Herreshoff was a superb engineer. Some will argue that his designs weren’t as breathtakingly beautiful as Fife or Watson, but there can be no doubt that he was a master of early production and custom boat building. That is one reason why so many of his designs survive today. They were just well and soundly built. Each “chapter” in the book focusses on a particular boat or class, listing the Herreshoff project number, the date of design, the class, and the principal hull dimensions. The text then focusses on the initiation of the project, for whom it was designed and built, the boat or class’ history and significance, subsequent owners, and the boats still in existence with histories of their rebuilding. The level of detail is exceptional, while still being immensely readable. Herreshoff started his career with his blind brother, John Brown Herreshoff, designing and building high-speed steam launches and patrol boats, so the book does include a number of elegant powerboats, as well as sailboats.
In addition to the remarkably detailed and readable text, what raises this book to operatic levels is the photography of Benjamin Mendlowitz. The photos span many years, transitioning from film to digital, but some of the photos are so remarkably beautiful that they illicit comparisons to a Christopher Pratt painting. Each chapter not only includes photos of the yachts under sail (or power as appropriate), but also detail photos of deck and interior. Accompanying every boat featured is a photo of the incredibly detailed construction plan, often with watercolor highlights to the drawing.

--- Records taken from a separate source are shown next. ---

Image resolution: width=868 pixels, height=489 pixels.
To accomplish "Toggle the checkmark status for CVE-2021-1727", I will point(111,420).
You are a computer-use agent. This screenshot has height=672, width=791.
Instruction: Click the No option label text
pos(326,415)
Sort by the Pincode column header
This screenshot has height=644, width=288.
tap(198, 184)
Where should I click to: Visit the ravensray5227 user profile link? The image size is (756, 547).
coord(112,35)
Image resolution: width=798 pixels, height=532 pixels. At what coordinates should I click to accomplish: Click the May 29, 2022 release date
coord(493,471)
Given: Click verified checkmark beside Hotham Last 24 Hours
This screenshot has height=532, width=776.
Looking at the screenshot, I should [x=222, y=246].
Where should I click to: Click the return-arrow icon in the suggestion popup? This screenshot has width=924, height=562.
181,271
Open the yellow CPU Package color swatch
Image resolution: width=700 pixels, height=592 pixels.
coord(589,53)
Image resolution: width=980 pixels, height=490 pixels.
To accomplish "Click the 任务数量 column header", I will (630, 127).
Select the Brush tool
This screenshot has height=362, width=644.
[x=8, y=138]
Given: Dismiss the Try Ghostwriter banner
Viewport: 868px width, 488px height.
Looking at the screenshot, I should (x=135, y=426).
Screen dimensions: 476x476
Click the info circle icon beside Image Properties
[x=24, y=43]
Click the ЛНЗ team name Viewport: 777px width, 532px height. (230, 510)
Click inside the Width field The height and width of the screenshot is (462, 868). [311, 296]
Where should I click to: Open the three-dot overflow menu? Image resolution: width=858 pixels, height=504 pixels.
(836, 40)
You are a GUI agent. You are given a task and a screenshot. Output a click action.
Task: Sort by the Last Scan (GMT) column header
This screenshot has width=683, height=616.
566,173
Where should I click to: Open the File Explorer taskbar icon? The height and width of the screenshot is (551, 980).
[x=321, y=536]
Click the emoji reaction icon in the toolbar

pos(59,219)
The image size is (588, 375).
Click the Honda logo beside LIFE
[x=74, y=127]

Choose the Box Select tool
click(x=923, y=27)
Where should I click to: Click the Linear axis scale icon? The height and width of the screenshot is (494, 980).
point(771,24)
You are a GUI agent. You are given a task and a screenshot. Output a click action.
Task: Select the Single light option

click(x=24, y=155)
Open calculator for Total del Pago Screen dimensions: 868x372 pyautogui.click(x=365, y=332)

I was pleased to see the 1907 Canada’s Cup winner Seneca (to which I recently referred in my short article on bowsprits—“Bowsprits past and present,” March 2017), featured in the book, which elicited an intriguing and enjoyable email communication with Maynard Bray and Claas van der Linde, whose patience with my enquiries was admirable. Often the discussion of one boat in this text would lead to other boats associated with that boat. The chapter on the large “rule beater” P-Boat Joyant makes reference to “Corinthian, Joyant’s nemesis from 1911, has also survived, owned for decades in Toronto as Nutmeg III…..” Nutmeg was actually owned by Norm Robertson of my own Royal Hamilton Yacht Club in the late 1930s and early 40s.
This is a book of some substance, measuring 11½ x 14 inches, with corresponding heft. It is listed at $100 and would be a fine addition to any serious nautical library. This is truly remarkable addition to the record of the history of our sport.